Predictive analytics help hospital slash post-surgical infections

As the federal government continues to push for value over volume when it comes to healthcare, providers--like those at the University of Iowa Hospitals and Clinics--increasingly are turning to technology to bolster their efforts.

In particular, the Iowa City-based academic medical center now is reaping the rewards from predictive analytics tools deployed roughly two years ago, according to the Wall Street Journal. With the help of such software, infection rates for colon surgery patients have dropped 58 percent since the end of 2012.

The hospital, according to John Cromwell, associate chief medical officer and director of surgical quality and safety, first built a model of its environment based on surgical procedures, outcomes and surgical site infection risks for 1,600 patients. The hospital then loaded the model into analytics software that pulls in information from various sources, such as patient records and medical equipment.

Now, surgeons, during procedures, can compare that information to information for patients undergoing operations in real time; nurses enter the real-time patient data into the software, which then determines a patient's risk of suffering a surgical site infection.

The information helps surgeons develop distinct post-operation plans of attack for individual patients.
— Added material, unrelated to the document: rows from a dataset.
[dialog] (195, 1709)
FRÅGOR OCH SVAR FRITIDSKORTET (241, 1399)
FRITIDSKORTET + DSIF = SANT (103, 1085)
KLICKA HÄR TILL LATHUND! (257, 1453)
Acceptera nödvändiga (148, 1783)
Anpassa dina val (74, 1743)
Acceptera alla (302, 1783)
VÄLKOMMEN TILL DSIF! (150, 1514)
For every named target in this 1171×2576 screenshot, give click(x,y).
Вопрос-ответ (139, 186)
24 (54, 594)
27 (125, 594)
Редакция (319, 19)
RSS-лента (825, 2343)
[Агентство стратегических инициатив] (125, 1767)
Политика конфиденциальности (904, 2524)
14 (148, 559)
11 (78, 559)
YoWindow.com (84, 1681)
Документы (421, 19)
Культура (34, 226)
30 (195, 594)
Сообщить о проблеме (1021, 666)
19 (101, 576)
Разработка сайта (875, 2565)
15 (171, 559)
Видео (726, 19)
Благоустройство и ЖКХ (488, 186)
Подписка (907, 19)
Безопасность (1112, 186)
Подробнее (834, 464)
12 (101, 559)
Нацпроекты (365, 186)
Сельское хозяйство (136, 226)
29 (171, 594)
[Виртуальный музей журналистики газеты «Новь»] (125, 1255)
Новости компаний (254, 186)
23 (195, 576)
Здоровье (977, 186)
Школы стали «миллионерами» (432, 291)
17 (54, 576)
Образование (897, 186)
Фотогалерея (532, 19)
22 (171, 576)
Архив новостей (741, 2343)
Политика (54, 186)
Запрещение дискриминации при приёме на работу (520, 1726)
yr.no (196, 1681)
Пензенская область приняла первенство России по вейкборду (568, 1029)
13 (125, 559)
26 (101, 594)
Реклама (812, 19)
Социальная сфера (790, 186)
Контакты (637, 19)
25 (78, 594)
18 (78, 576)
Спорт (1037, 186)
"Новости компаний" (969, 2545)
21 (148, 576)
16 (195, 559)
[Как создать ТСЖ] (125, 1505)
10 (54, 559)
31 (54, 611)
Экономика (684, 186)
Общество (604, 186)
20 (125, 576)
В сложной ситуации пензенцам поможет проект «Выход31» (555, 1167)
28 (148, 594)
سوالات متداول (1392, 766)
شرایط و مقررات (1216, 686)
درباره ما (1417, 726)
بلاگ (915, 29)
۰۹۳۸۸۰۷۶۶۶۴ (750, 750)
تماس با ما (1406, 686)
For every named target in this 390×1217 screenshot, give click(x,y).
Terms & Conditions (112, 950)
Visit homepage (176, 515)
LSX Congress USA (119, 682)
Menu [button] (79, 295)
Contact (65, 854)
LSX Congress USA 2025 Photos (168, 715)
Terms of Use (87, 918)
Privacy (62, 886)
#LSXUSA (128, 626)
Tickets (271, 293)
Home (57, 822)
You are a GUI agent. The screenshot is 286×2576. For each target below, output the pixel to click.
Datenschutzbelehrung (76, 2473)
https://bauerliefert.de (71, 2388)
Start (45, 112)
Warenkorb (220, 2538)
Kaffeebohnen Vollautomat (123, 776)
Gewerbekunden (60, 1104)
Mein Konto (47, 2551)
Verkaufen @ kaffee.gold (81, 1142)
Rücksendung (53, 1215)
"Our goal has been to get that risk ... before the patient leaves the operating room, mainly because there are some therapies out there that don't make sense to apply to every patient," Cromwell told WSJ.

Personalizing care through predictive analytics poses the opportunity to significantly reduce healthcare costs, according to a Rock Health report published last fall, including $192 billion in overtreatment, $128 billion in failures of care delivery and $35 billion in lack of care coordination--figures attributed to the Journal of the American Medical Association.

Like the University of Iowa, Massachusetts General Hospital also uses a predictive analytics tool, including surgeon acceptance of its predictions on risk, according to David Ting, associate medical director for information systems at the hospital. The tool, known as the Queriable Patient Interface Dossier, was developed in 2007.

Last summer, IQ4I Research & Consultancy predicted that the health analytics market could see as much as 25 percent annual growth over the next five years.